De christelijke partijen, CDA, RPF/GPV en SGP, waren daar niet zo van overtuigd, zo bleek gisteren. Zij vinden het zinvol dat de motieven op grond waarvan de artsen tot moord in de moederschoot besluiten, openbaar komen.

Minister Borst vindt dit niet nodig omdat uiteindelijk de vrouw beslist in hoeverre zij zich in een noodsituatie bevindt. De arts moet de reden wel toetsen en ook op de alternatieven wijzen. De regeringsfracties, PvdA, VVD en D66, zijn het eens met de opvatting van de minister.

Rood licht
De kleine protestantse fracties benadrukten dat de wet volgens hen een principieel verkeerde keuze maakt, namelijk tégen de onvoorwaardelijke bescherming van het menselijk leven. Het CDA-kamerlid Lansink noemde de wet wel goed.

De vier christelijke partijen trokken wel samen op in hun conclusie dat de naleving van de wet te wensen overlaat. „Zelfs al vind je de Wet afbreking zwangerschap een goede wet, dan moeten na het lezen van het inspectierapport alle lichten op rood springen”, aldus SGP-kamerlid Van der Vlies.

Met name de conclusie dat in 20 procent van het aantal abortussen de hand wordt gelicht met de bedenktijd van vijf dagen, stuitte de christelijke partijen tegen de borst. De kamermeerderheid en de bewindsvrouw wuifden deze bezwaren weg.

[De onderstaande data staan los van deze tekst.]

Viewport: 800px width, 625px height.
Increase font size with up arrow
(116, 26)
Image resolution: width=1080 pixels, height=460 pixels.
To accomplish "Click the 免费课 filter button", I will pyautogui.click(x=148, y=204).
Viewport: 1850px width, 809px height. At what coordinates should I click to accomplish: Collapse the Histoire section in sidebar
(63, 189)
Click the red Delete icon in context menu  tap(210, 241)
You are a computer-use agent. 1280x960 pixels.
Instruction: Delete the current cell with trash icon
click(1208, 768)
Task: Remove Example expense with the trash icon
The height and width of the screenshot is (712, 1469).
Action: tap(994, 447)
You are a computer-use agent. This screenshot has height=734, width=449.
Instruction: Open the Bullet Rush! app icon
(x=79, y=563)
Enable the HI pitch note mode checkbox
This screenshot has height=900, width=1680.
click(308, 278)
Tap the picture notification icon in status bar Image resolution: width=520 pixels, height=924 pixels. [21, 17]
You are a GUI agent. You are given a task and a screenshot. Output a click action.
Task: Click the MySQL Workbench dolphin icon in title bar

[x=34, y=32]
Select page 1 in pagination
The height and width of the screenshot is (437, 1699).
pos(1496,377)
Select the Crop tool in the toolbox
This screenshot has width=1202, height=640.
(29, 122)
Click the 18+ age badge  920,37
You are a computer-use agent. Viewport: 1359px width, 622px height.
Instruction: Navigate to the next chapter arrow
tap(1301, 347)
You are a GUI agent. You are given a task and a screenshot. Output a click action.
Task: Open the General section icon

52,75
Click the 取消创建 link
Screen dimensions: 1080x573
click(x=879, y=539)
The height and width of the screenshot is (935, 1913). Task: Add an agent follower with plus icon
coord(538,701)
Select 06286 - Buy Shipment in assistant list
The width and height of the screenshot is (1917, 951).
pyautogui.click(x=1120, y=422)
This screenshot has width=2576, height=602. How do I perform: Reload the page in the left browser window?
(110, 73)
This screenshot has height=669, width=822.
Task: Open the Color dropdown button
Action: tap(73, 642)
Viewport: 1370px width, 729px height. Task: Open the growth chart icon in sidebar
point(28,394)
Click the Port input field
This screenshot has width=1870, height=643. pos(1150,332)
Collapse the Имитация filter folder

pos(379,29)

In sommige gevallen gaat voor de abortusklinieken de bedenktijd in op het moment dat een vrouw zich tot de eigen huisarts wendt. In een aantal andere gevallen gaat het om vrouwen uit het buitenland. Ook vrouwen die door het verstrijken van de bedenktijd niet meer in aanmerking mogen komen voor een abortus, worden sneller behandeld. Volgens minister Borst en de regeringspartijen biedt de wet de ruimte om in dergelijke noodgevallen van deze termijn af te wijken.

Evaluatie
Voor hun wens om te komen tot een grondige evaluatie van de abortuswet konden de christelijke partijen geen steun krijgen. De regeringsfracties, die overigens heel weinig spreektijd nodig hadden voor hun inbreng, hebben daar geen enkele behoefte aan. Ze zien het onderzoek van de inspectie naar aanleiding van de televisie-uitzendingen als een voldoende diepgaand onderzoek naar het functioneren van de wet in de praktijk.

Ze gingen hiermee voorbij aan de (verschillende) brieven die het Comité Vrouwenbonden op Gereformeerde Grondslag (hervormd-gereformeerd, christelijk gereformeerd en Gereformeerde Gemeenten) voor het kamerdebat schreven aan Borst, Sorgdrager en de betrokken kamerleden. Daarin wijzen zij op de „schokkende feiten” van die het inspectierapport brengt. Zij, en ook de gisteren rond het Binnenhof actieve drs. L. P. Dorenbos van Schreeuw om Leven, willen de ongeboren vrucht in de moederschoot beschermen.